Em artigo, o deputado Newton Lima (PT-SP) contesta declaração do senador Aécio Neves (PSDB-MG) que propôs o “fim do Mercosul”. Para o deputado, “ao afrontar o Mercosul, Aécio Neves comete um erro grave. Desalinha-se do destino histórico de convergência de nações amigas, da busca de superação de problemas comuns, e se junta àqueles que sempre defenderam nossa subalternização aos interesses norte-americanos, cristalizada na tentativa de implantação da Área de Livre Comércio das Américas – ALCA”. Leia a íntegra:
Sonhos tucanos: Alca e Petrobrax
(*) Newton Lima
Como presidente da Representação Brasileira no Parlamento do Mercosul, sinto-me no dever de contestar a declaração do senador Aécio Neves, divulgada pelo jornal Valor Econômico, que propôs, em evento recente, o “fim do Mercosul” ou, pelo menos, a extinção da união aduaneira do bloco, de modo a torná-lo apenas área de livre comércio. Na visão do senador, o Mercosul seria “uma coisa anacrônica”, que “não serve aos interesses brasileiros”, pois impede que o nosso país firme acordos comerciais com outras nações e se integre mais às cadeias produtivas globais.

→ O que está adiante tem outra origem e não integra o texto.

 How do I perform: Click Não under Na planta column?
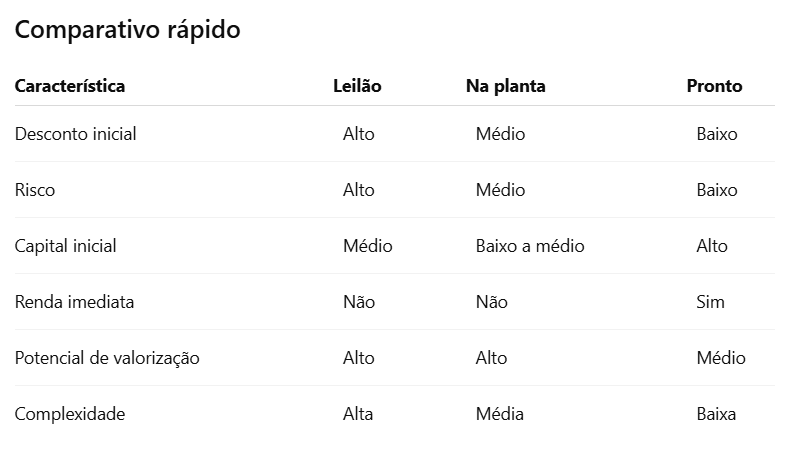coord(491,302)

A proposta do senador tucano choca frontalmente com o diagnóstico feito pela Federação das Indústrias de São Paulo, em recente estudo intitulado “Agenda para a Integração Externa”, que mostra exatamente o contrário do que ele pensa. Em artigo no jornal Folha de S. Paulo (18.06.2013), o empresário Benjamin Steinbruch lamenta que as opiniões favoráveis ao abandono do Mercosul “se apóiam em razões ideológicas”.
Os dados são contundentes: nos últimos 10 anos, as exportações brasileiras para os países do Mercosul somaram US$ 169 bilhões, com superávit acumulado da ordem de US$ 46 bilhões. Não obstante a participação das commodities na balança comercial brasileira, nesses dez anos, cerca de 91% das nossas exportações para o Mercosul (US$ 154 bilhões) são de produtos manufaturados, enquanto que para EUA, US$ 138,7 bilhões e União Europeia, US$ 137,9 bilhões.

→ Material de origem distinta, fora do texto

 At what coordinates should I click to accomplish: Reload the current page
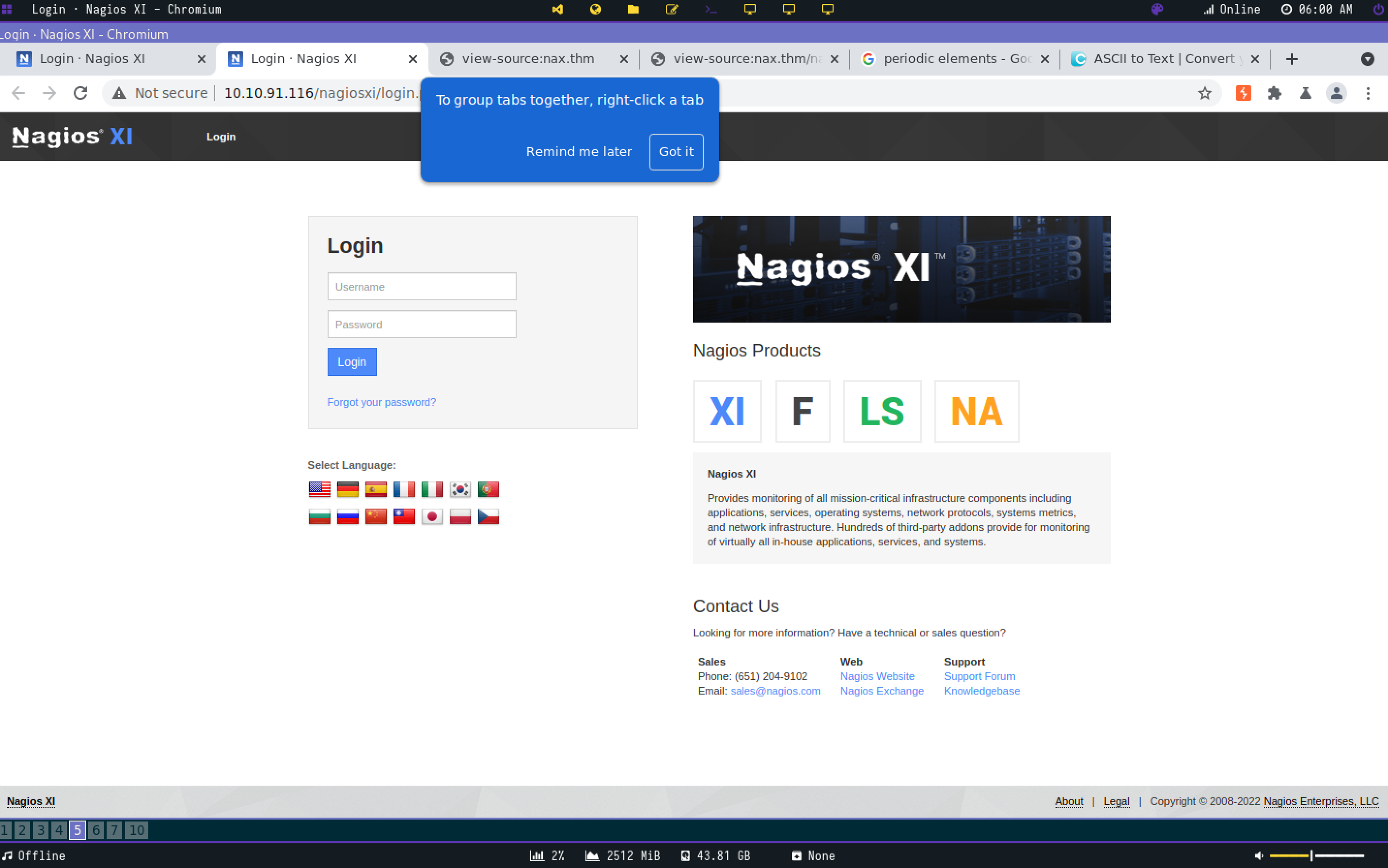pyautogui.click(x=80, y=93)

Mesmo com os efeitos da crise, a partir de 2008, o intercâmbio entre os países do Mercosul foi superior ao do comércio internacional: enquanto as trocas globais aumentaram 13% no período 2008-2012, o comércio intraMercosul cresceu mais de 20%.

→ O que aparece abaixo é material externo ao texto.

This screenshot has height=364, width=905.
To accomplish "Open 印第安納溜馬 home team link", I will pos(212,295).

Aécio Neves parece desconsiderar os acordos de liberalização comercial assinados entre os países membros do Mercosul, que tratam da redução de tarifas alfandegárias a quase zero. Já é possível afirmar que o livre-comércio entre o Brasil e praticamente todos os países da América do Sul é uma realidade.
Nesse debate, é importante observar que o objetivo do Mercosul é muito maior do que o mercado comercial. O bloco foi formado para promover a integração entre as nações e o desenvolvimento econômico, social, cultural e político da região.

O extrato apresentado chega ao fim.